[lbo-talk] Tamas on Fascism

Arthur Maisel arthurmaisel at gmail.com
Wed Nov 13 07:45:10 PST 2013


Aren't we at least as likely to be confronted not with a return of a highly stratified society but with a "classless" society in which the state itself serves the ideological role of class? This is how future dystopias are often portrayed in the various fictional media.

I'm thinking of a situation where all individuals would be substantially "equal"---meaning, among other things, equally at the mercy of the state, whether they are bureaucratic funtionaries or not. The large corporation seems to be becoming models for this: there are at any given time individuals who hold positions of power in the structure, but in the context of the corporation they are not essentially members of a class so much as simply those individuals who happen to be in those positions---they come and they go, and the only thing that really remains in the corporation itself. (Within the larger society at present, they do constitute a class, it's true, but if society as a whole becomes like this model, this would no longer have any meaning.)

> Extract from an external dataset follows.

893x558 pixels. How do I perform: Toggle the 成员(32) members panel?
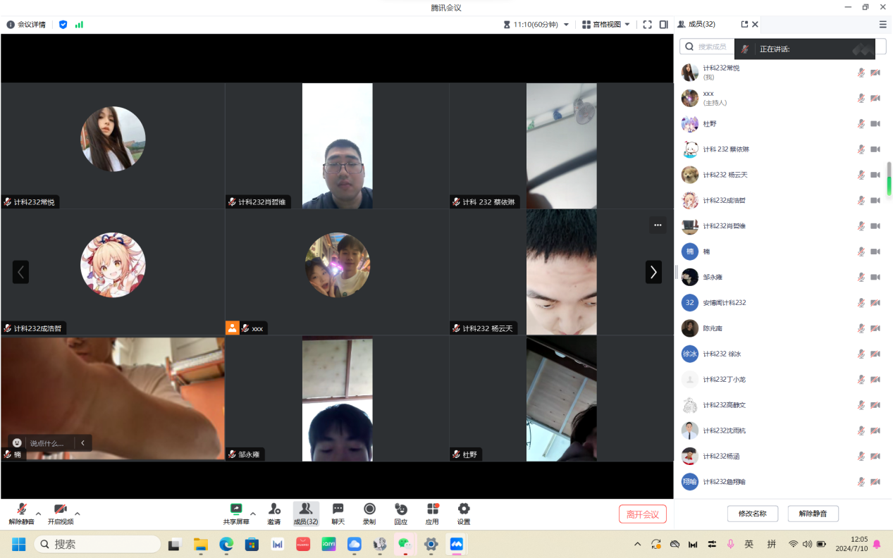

We have seen the corporation granted rights that would previously have only made sense as the rights of individuals, and this could be interpreted as a sign that "corporate life forms" are on the way to subsuming "individual" ones.

On Tue, Nov 12, 2013 at 12:55 PM, JOANNA A. <123hop at comcast.net> wrote:


> This seems to be the drift of Corey Robin's "Reactionary Mind" -- that at
> stake is always the need to justify hierarchy as the only possible
> foundation of a health society.
>
> But the growth of the police state seems to be a needed parallel. Noted
> this today:
>
> http://rt.com/news/annoying-behaviour-uk-law-598/
>
> "The UK government is moving towards passing legislation which could
> criminalize behavior deemed capable of causing a “nuisance or annoyance.”
> The bill has already passed through its second hearing in the House of
> Lords and looks set to become law."
>
> Joanna
>
> ----- Original Message -----
>
>
> What all this verbiage amounted to was a quite serious attempt to
> re-intro­duce caste society, that is, human groups with radically different
> entitlements and duties (against uniformizing and levelling, ‘mechanistic’
> conceptions of egalitarian liberalism and socialism and bourgeois
> individualism): the Führ­erprinzip in all occupations (witness Heidegger’s
> infamous ‘Rektoratsrede’, i.e., commencement address); vocational groups
> dissolving classes (e.g., steel-workers would have meant, in the future,
> Krupp and Thyssen as well as the steel-workers proper); untouchables (Jews
> and other condemned races), and so on.